Course details

Name: ENGL - 560

Title: MODERN AMERICAN FICTION

Section: 01

Semester: Spring - 2020

Credits: 3

Description:
N.B. This course will be offered at Clifton High School.

In the early 20th century, both American literature and the broader culture of which it is a part changed dramatically. The era that we now refer to as “modernism” brought changes in both the form and the content of literary fiction. American fiction, often under the influence of groundbreaking European writers, experimented with language, character, and plot. At the same time, it addressed a many facets of a rapidly changing society: new understandings of gender and sexuality; the ongoing racial struggles of American society; the rise (and threat) of fascism, communism, and other alternatives to liberal democracy; new media technologies such as film and radio; and of course two world wars.
- - - -
◆ WRITTEN INSTRUCTION 1 ◆
In the course description, could you rewrite the part that opens with the words containing "In the early" and closes with "two world wars.", changing "radio" to "television"?

◆ DATA SHOWN ◆
- - - -
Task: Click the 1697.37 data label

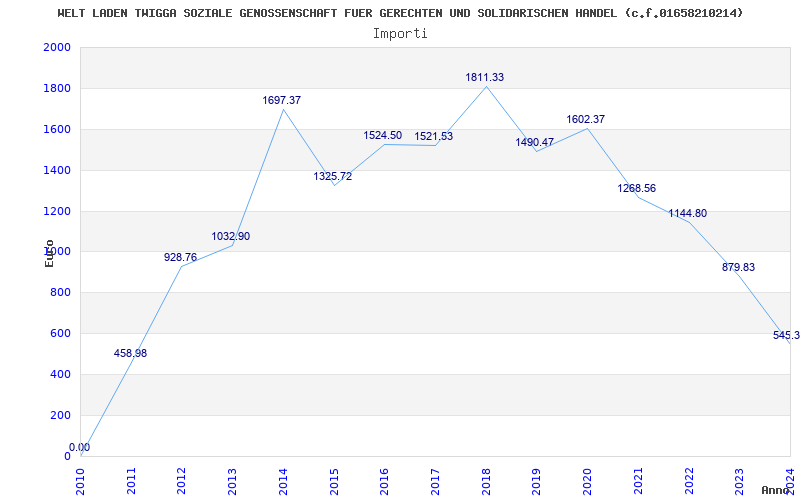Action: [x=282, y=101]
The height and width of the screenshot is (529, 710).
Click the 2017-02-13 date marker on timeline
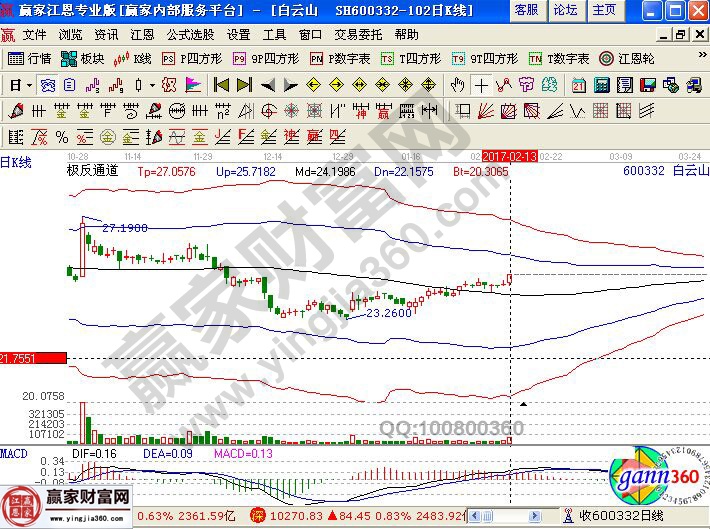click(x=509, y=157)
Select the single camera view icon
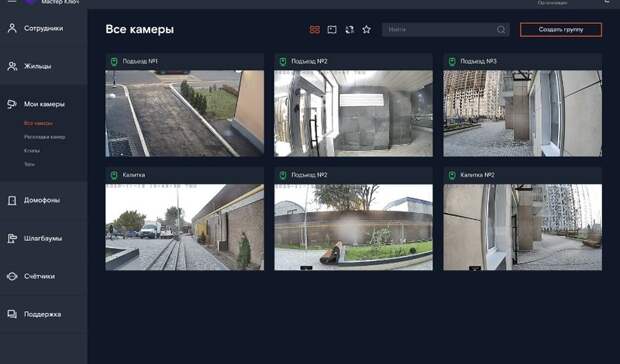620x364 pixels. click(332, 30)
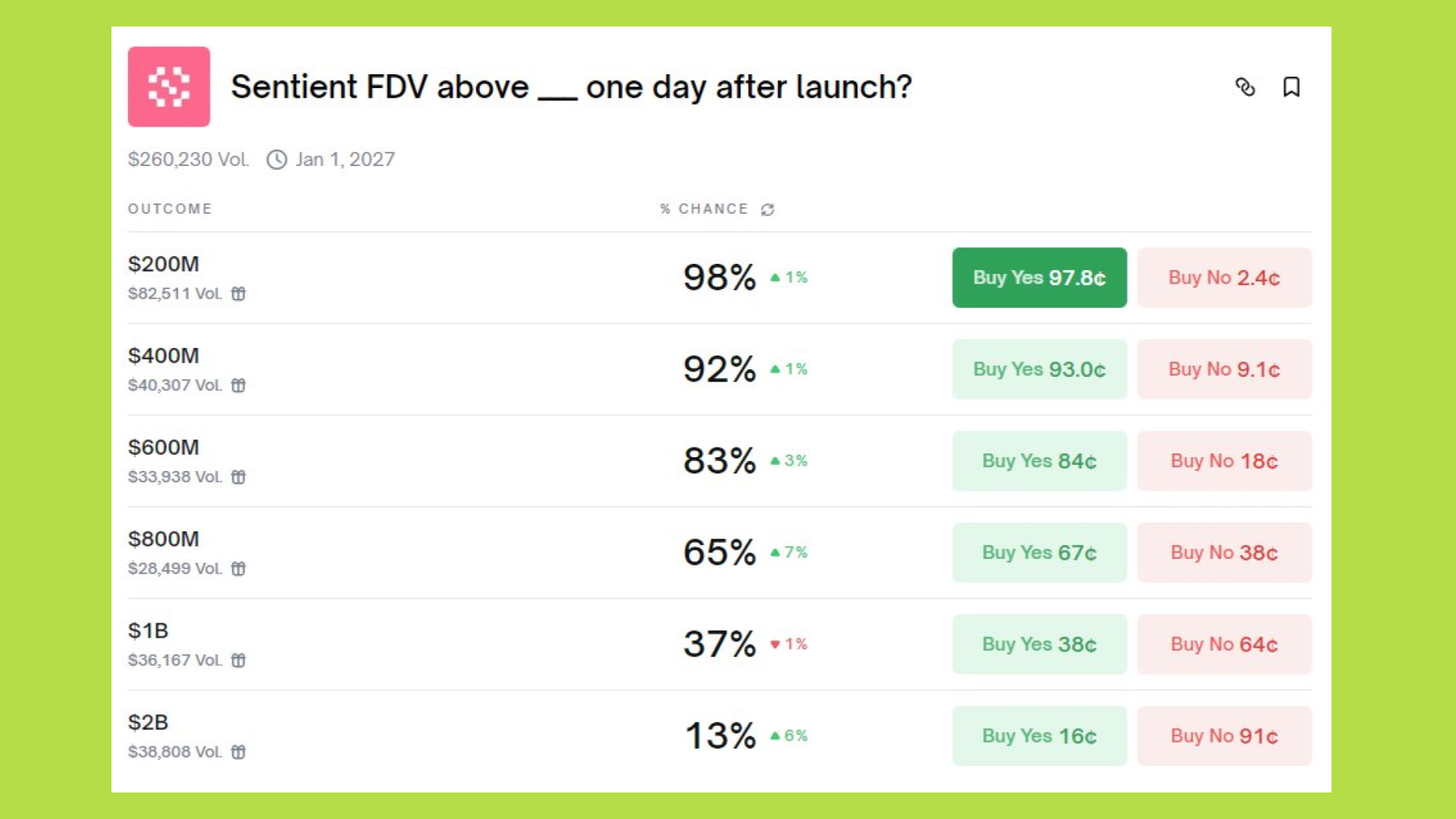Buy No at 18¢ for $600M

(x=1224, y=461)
- - - -
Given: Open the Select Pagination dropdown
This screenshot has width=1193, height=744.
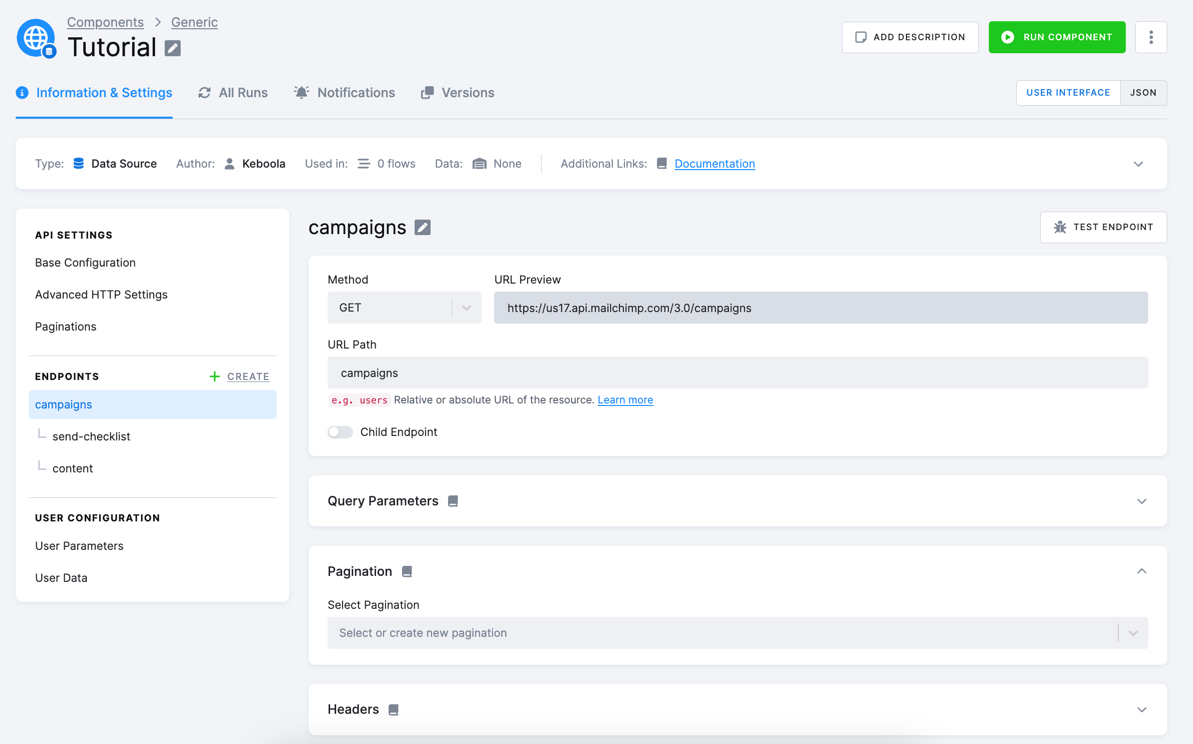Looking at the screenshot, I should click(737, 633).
- - - -
◆ WRITTEN INSTRUCTION 2 ◆
Can you copy out the entries from the line containing "Task: Click the 1697.37 data label" through the line containing "(x=1224, y=461)", both lines included, without the pictures?

◆ WRITTEN REPLY 1 ◆
In the early 20th century, both American literature and the broader culture of which it is a part changed dramatically. The era that we now refer to as “modernism” brought changes in both the form and the content of literary fiction. American fiction, often under the influence of groundbreaking European writers, experimented with language, character, and plot. At the same time, it addressed a many facets of a rapidly changing society: new understandings of gender and sexuality; the ongoing racial struggles of American society; the rise (and threat) of fascism, communism, and other alternatives to liberal democracy; new media technologies such as film and television; and of course two world wars.

◆ WRITTEN REPLY 2 ◆
Task: Click the 1697.37 data label

Action: [x=282, y=101]
The height and width of the screenshot is (529, 710).
Click the 2017-02-13 date marker on timeline
click(x=509, y=157)
Select the single camera view icon
620x364 pixels. click(332, 30)
Buy No at 18¢ for $600M

(x=1224, y=461)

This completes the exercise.